Sun 15 June 11:45 - 12:00 PDT

CAT4D: Create Anything in 4D with Multi-View Video Diffusion Models

Rundi Wu · Ruiqi Gao · Ben Poole · Alex Trevithick · Changxi Zheng · Jonathan T. Barron · Aleksander Holynski

We present CAT4D, a method for creating 4D (dynamic 3D) scenes from monocular video. CAT4D leverages a multi-view video diffusion model trained on a diverse combination of datasets to enable novel view synthesis at any specified camera poses and timestamps. Combined with a novel sampling approach, this model can transform a single monocular video into a multi-view video, enabling robust 4D reconstruction via optimization of a deformable 3D Gaussian representation. We demonstrate competitive performance on novel view synthesis and dynamic scene reconstruction benchmarks, and highlight the creative capabilities for 4D scene generation from real or generated videos.

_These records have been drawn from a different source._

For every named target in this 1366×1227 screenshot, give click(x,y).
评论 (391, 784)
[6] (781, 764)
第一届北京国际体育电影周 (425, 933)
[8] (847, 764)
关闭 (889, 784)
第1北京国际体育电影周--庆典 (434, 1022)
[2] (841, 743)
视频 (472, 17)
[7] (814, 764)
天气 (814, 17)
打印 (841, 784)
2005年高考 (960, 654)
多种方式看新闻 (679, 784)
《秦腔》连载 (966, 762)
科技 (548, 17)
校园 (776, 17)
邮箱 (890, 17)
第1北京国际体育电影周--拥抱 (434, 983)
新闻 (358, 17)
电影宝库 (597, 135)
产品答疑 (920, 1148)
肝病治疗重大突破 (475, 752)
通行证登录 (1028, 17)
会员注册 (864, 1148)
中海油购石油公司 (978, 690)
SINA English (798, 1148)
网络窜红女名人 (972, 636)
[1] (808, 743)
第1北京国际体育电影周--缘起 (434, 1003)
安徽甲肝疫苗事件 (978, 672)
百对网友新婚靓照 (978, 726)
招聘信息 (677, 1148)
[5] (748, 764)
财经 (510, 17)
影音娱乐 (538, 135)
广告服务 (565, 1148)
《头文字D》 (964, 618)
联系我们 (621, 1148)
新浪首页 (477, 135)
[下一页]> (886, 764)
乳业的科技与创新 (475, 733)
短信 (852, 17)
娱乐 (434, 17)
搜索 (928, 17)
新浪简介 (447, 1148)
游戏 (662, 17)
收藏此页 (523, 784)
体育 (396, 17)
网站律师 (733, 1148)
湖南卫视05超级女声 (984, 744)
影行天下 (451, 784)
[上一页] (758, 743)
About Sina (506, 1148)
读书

Sun 15 June 12:00 - 12:15 PDT

Diffusion Renderer: Neural Inverse and Forward Rendering with Video Diffusion Models

Ruofan Liang · Žan Gojčič · Huan Ling · Jacob Munkberg · Jon Hasselgren · Chih-Hao Lin · Jun Gao · Alexander Keller · Nandita Vijaykumar · Sanja Fidler · Zian Wang

Understanding and modeling lighting effects are fundamental tasks in computer vision and graphics. Classic physically-based rendering (PBR) accurately simulates the light transport, but relies on precise scene representations--explicit 3D geometry, high-quality material properties, and lighting conditions--that are often impractical to obtain in real-world scenarios. Therefore, we introduce Diffusion Renderer, a neural approach that addresses the dual problem of inverse and forward rendering within a holistic framework. Leveraging powerful video diffusion model priors, the inverse rendering model accurately estimates G-buffers from real-world videos, providing an interface for image editing tasks, and training data for the rendering model. Conversely, our rendering model generates photorealistic images from G-buffers without explicit light transport simulation. Specifically, we first train a video diffusion model for inverse rendering on synthetic data, which generalizes well to real-world videos and allows us to auto-label diverse real-world videos. We then co-train our rendering model using both synthetic and auto-labeled real-world data. Experiments demonstrate that Diffusion Renderer effectively approximates inverse and forwards rendering, consistently outperforming the state-of-the-art. Our model enables practical applications from a single video input—including relighting, material editing, and realistic object insertion.